Records to process ▸
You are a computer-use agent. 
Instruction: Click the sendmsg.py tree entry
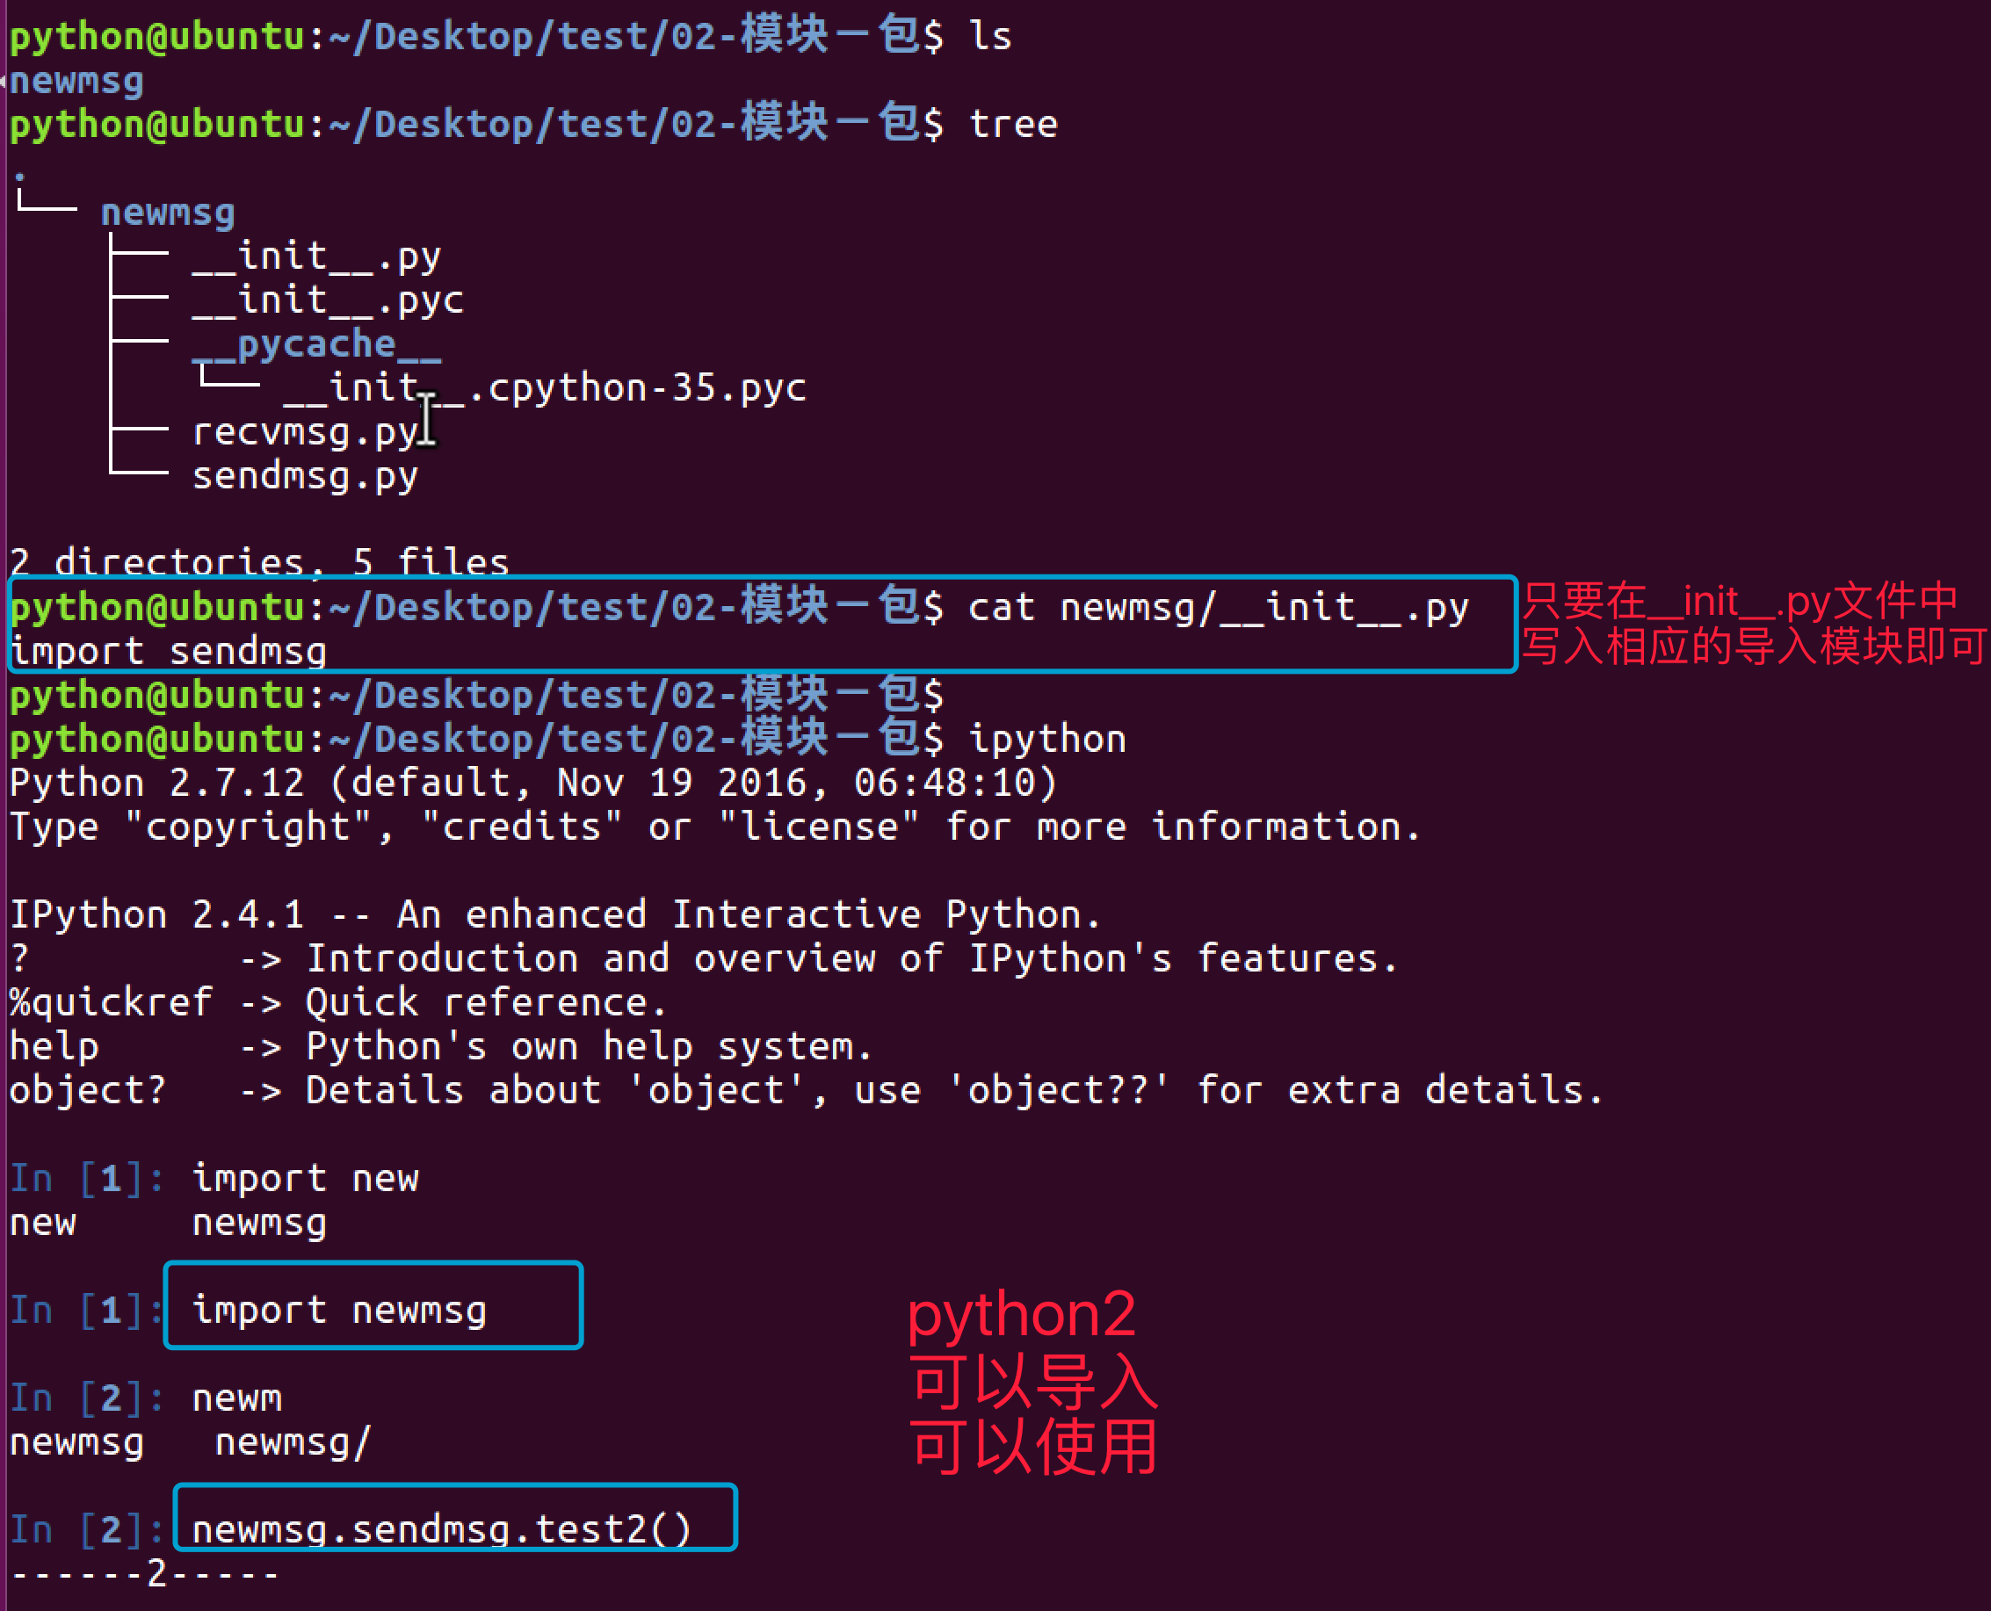[x=305, y=476]
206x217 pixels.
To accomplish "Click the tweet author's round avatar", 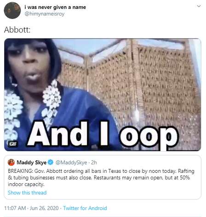I will click(x=12, y=11).
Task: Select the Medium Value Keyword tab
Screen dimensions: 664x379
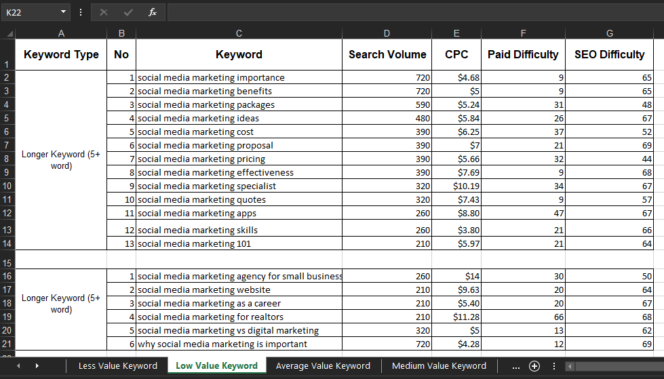Action: click(439, 366)
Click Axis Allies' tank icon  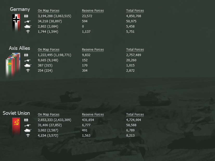28,65
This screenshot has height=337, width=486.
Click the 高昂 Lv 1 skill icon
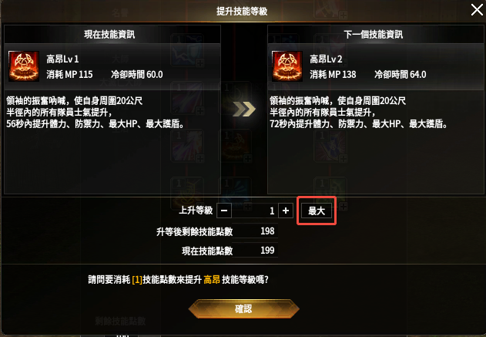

Activity ▸ Please reproduce the lines exactly from the one containing "This screenshot has height=337, width=486." through the last line of the data above, and keep the pictures out.

Expected answer ▸
This screenshot has height=337, width=486.
Click the 高昂 Lv 1 skill icon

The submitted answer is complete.